Methods: In this post-hoc analysis, morbidity, mortality, left ventricular (LV) size and function, brain natriuretic peptide (BNP), aldosterone, norepinephrine (NE), quality of life, and treatment effect with valsartan were examined by subgroups of 2350 elderly (>or= 65 years) and 2660 non-elderly (< 65 years) patients enrolled in Val-HeFT.
Results: While the overall incidence of morbidity and mortality was higher in the elderly, valsartan produced beneficial effects in reducing risk of morbidity in the elderly by 11.8% (P = .07), and the non-elderly by 14.6% (P = .09). Valsartan had no effect on mortality compared to placebo in the non-elderly, 15.2% vs 15.0% (P = .87), and elderly, 25.1% vs 24.0%, (P = .64). Valsartan had statistically significant beneficial effects in both the elderly and non-elderly on LV size and function, BNP, aldosterone and quality of life. Beneficial effects on NE were also observed with valsartan in both subgroups with statistically significant reductions produced in the non-elderly.
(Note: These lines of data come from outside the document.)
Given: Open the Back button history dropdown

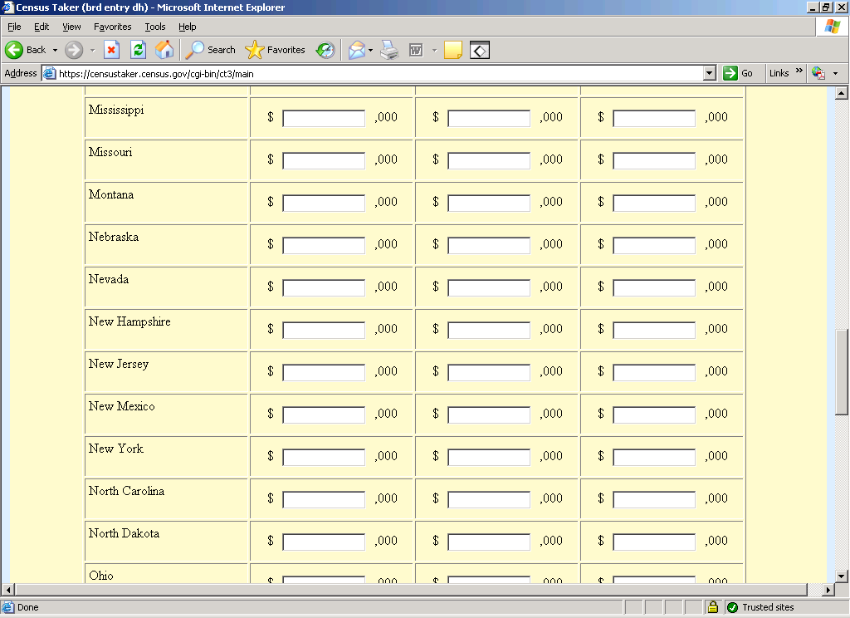Looking at the screenshot, I should pyautogui.click(x=56, y=50).
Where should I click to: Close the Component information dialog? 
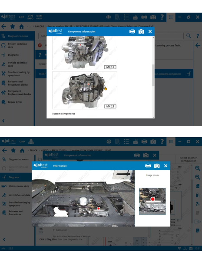click(150, 31)
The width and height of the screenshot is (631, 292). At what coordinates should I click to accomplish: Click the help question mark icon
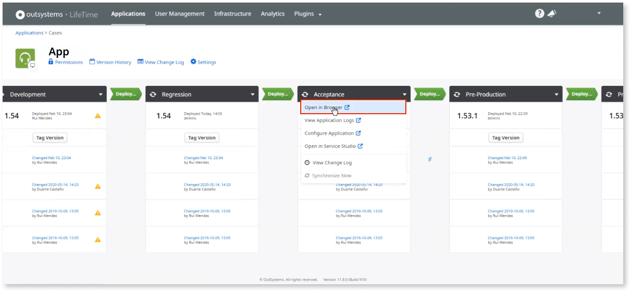click(x=539, y=14)
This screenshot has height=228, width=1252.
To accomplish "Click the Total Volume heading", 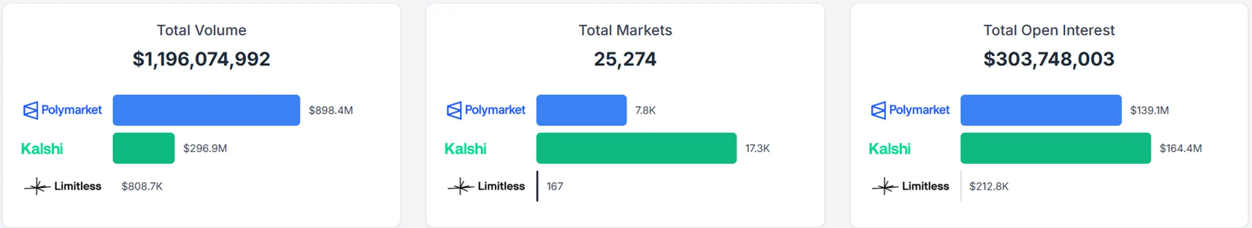I will [201, 31].
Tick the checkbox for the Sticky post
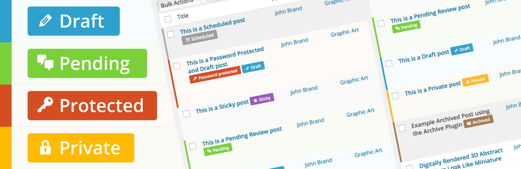 tap(186, 114)
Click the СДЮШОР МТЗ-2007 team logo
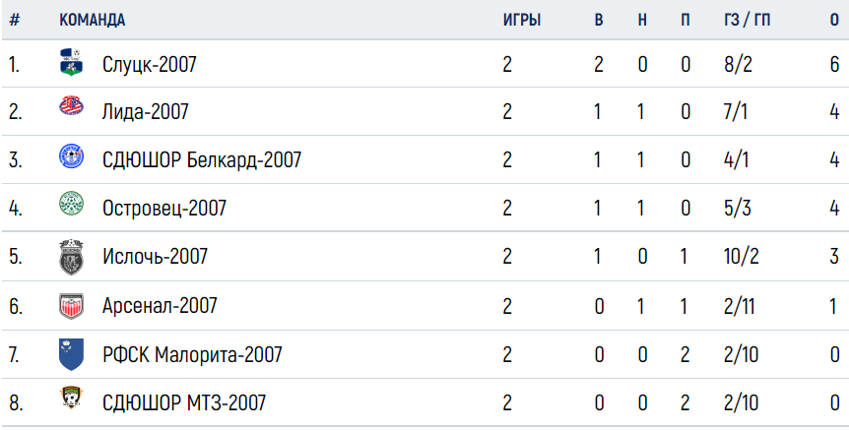 [x=71, y=398]
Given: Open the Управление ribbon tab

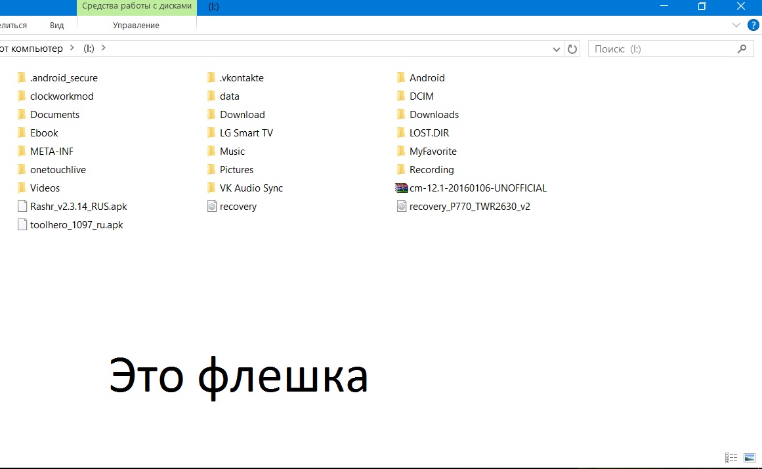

Conclusions: Val-HeFT demonstrated that elderly patients present with more advanced HF as evidenced by higher morbidity and mortality along with greater neurohormonal activation. In Val-HeFT, valsartan produced a consistent beneficial effect on morbidity, LV function and size, quality of life, and neurohormonal levels in both the elderly and non-elderly.